FUURT’s policy for good grant practices in universities (published 11 March 2024) contains many welcome proposals for improving the position of grant-funded researchers. However, the policy has been outlined primarily from the perspective of early career researchers. As researchers, we are past the post-doc career stage and, after completing our doctoral degrees, we have worked at the University of Helsinki as fixed-term employees, grant-funded researchers, and leaders of foundation-funded projects. From this position, we want to make a few additional observations on the themes introduced in the policy.

As senior researchers, we constantly run into the assumption that, at this career stage, a researcher should be in a continuous employment relationship. This is the message relayed by both the internal practices of the university and the policies of the financing parties as concern the funding criteria for the forms of funding related to the different stages of research careers. However, the assumption that senior researchers are in permanent employment relationships is a poor reflection of reality.
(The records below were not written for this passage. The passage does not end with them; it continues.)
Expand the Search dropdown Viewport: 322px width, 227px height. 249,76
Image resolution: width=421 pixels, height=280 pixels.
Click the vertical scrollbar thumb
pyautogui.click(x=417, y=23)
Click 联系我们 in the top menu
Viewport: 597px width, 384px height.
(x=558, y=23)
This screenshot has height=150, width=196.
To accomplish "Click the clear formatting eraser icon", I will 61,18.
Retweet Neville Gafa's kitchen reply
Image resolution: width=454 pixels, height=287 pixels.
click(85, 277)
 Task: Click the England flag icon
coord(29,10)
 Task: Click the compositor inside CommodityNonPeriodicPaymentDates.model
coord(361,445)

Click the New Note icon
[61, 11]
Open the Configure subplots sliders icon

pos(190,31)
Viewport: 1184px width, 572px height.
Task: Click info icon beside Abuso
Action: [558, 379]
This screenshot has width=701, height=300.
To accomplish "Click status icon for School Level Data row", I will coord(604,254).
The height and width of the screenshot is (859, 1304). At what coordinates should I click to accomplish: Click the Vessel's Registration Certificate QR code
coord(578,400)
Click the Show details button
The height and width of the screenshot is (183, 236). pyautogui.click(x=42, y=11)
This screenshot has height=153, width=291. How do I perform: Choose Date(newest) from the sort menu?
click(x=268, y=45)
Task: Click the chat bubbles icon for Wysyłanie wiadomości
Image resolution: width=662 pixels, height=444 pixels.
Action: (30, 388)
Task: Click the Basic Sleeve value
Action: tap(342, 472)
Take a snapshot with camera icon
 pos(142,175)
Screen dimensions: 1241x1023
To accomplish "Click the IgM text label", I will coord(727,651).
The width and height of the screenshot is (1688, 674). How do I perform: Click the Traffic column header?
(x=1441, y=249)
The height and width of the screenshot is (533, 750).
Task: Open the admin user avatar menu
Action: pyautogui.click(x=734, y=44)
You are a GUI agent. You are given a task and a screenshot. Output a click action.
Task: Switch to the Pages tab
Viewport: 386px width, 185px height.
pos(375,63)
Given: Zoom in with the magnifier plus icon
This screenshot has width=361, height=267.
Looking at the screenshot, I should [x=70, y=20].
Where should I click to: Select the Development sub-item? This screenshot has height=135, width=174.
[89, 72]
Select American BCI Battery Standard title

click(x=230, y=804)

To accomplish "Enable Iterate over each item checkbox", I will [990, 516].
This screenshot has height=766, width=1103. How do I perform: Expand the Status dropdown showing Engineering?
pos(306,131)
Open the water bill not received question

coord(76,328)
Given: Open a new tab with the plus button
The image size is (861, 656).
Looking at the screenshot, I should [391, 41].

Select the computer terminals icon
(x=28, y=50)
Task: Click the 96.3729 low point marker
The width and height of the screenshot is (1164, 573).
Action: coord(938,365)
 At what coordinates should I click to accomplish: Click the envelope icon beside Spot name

This is particularly clear in the field of humanities and social sciences, where an increasing number of senior researchers also find themselves in an uncertain and changing employment situation, alternating between fixed-term employment relationships and periods of grant funding (and even unemployment).

While research career models show the third step as a stage for researchers to expand their expertise and build their own research team, we, like many other senior researchers, have ran into increasingly fewer options for funding. For example, it is impossible for senior researchers to receive funding from the Academy of Finland, since you cannot apply for academy researcher funding if more than 7 years have passed since the completion of your doctoral degree. Project financing is generally not available either if you are not in an employment relationship with a university or the duration of the relationship is too short. The same employment relationship requirement also applies to several international project financing options.

For many senior researchers, foundation funding has offered a possibility for starting a research team. Based on our experiences, however, the management of foundation funding can be considerably difficult if the project leader is not in an employment relationship with a university. Grant-funded researchers do not have access to all the electronic systems that would be necessary to manage the project funds, for example, to make travel arrangements or pay remuneration. It may also be difficult for a project leader working on a grant or in short-term employment to manage the workspace and equipment issues of the researchers involved in the project. In the jungle of unclear guidelines and practices, a project leader may find themselves in a limbo state where they are responsible for facilitating the realisation of the project as planned but lack any power to demand from the university the required spaces and equipment, even if the project funding includes an overhead share that complies with university guidelines.

The policy published by FUURT contains important observations concerning the possibility to gain work experience and competence by carrying out teaching duties. In the third career stage, the expectations of diverse experience and expertise continue to grow and attention is paid in particular to management experience, international networking, and supervisory experience. Good places to gain management experience would be various positions within a university, such as membership in the management teams of degree programmes. These are not typically available for grant-funded researchers. In addition to the restrictions related to international financing, researchers working on a grant or in temporary employment may have difficulties gaining supervisory experience, since applying for doctoral studies requires that the applicant has at least one supervisor in a long-term employment relationship with the university. This means that our applicable expertise and commitment to a new supervisory relationship is not enough, but the decisive factor is whether we can find a person who meets the employment criterion and can take on a new student to supervise.

Equal and transparent practices at universities are important from an experiential perspective as well. Many grant-funded researchers surely recognise the worry about dropping out of the university community, a fear that is associated with working in an uncertain position. This concern could be alleviated by clear and flexible practices in terms of different funding options on the university side. But the most important thing would be the recognition of grant-funded researchers as members of the university community in practice as well and not just in oratory rhetoric and annual reminders about entering research results into university systems.

Elina Seye and Reetta Mietola

 

Elina Seye, Doctor of Philosophy, Title of Docent, works as a researcher in the Diversity of Music Heritage in Finland project, funded by Kone Foundation, and is the leader of the World Wide Women project that combines science and art, also funded by Kone Foundation.

Reetta Mietola, Doctor of Philosophy, Title of Docent, works as a university researcher in the RESET research environment of the Faculty of Social Sciences at University of Helsinki, funded by the Academy of Finland, and leads the Vammaisaktivismia tekemässä research project, funded by Kone Foundation.